Despite the business-focused comparison group, we have been impressed with this tool’s capacity to give useful feedback and worthwhile food for thought to faculty about their leadership strengths and weaknesses. Equally significant, however, have been the differences between our academia-based clients and the business world referenced by this assessment. This series of blog posts highlights the differences and peculiarities we have found to be most important in our work with academics.
In this blog post, we give a brief overview of how the CPI 260® works as a background to the academia-specific differences we describe in subsequent posts.
How it Works
The CPI 260® reports on 26 separate measures including qualities such as empathy, dominance, capacity for status, amicability, sensitivity, flexibility, tolerance, and insightfulness.
Each of these scores ranges from 0 to 100 within a standardized normal distribution normed at 50. In the general population, 68% of scores (1 standard deviation) fall in the 40-60 range. 16% of scores are higher than 60, while the remaining 16% are lower than 40.
While the distribution in the general population is symmetric around the mean, successful business leaders have scores that are higher than 50 on nearly all of these measures. (There is one notable exception to this pattern – we’ll highlight this in an upcoming post.)
Patterns in Academia
The first notable pattern we have seen in our work with academics is that faculty on the whole are much more similar to business leaders than to the general population – whether or not they have held a formal administrative role.
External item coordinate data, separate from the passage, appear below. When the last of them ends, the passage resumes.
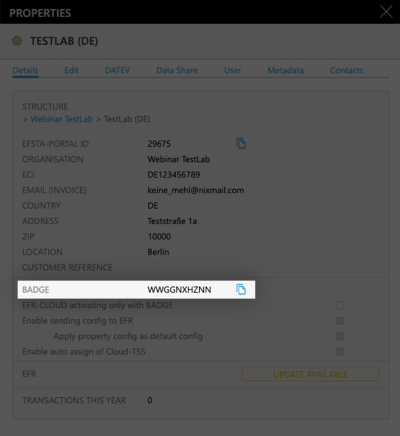
Task: Click the BADGE value text WWGGNXHZNN
Action: [179, 290]
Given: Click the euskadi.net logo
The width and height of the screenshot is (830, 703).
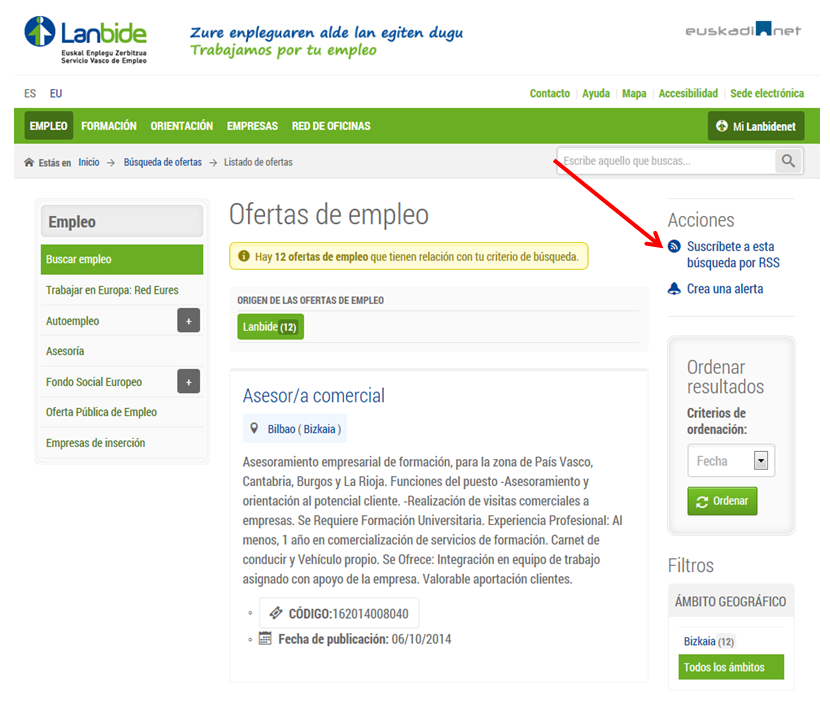Looking at the screenshot, I should pyautogui.click(x=743, y=31).
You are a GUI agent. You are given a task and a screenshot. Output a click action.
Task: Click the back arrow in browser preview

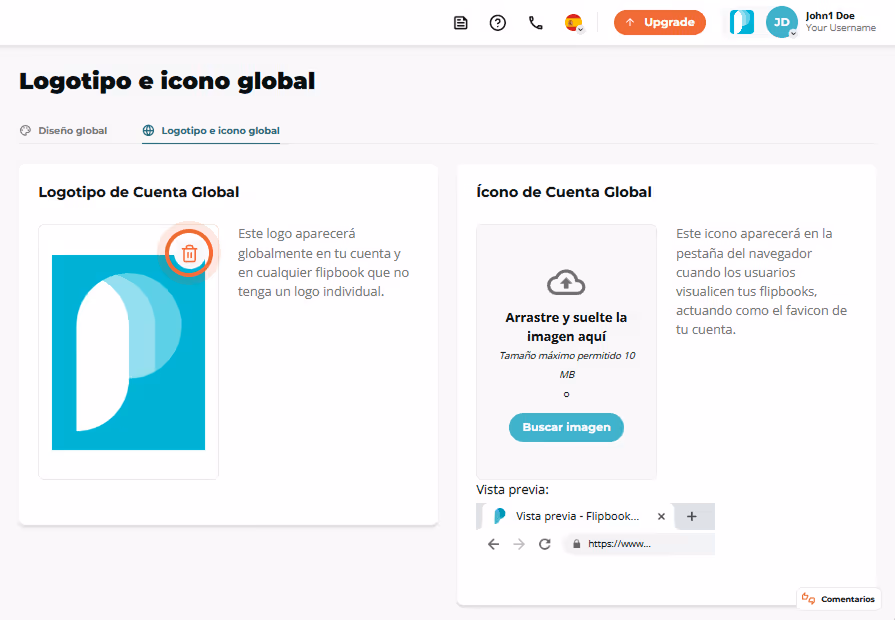(x=493, y=544)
This makes sense to us. While faculty careers are not touted as leadership, the requirements of classrooms, labs, funding mechanisms, mentoring, committee-work, and disciplinary contributions draw on and develop leadership skills.
There is a myth in academia that leadership=administration=the dark side. In truth, leadership is neither optional nor problematic for faculty. Leadership is the warp and weft of a career that is designed to move thought, knowledge, policy, practice, product, governance, commerce, peers, and students in directions that matter.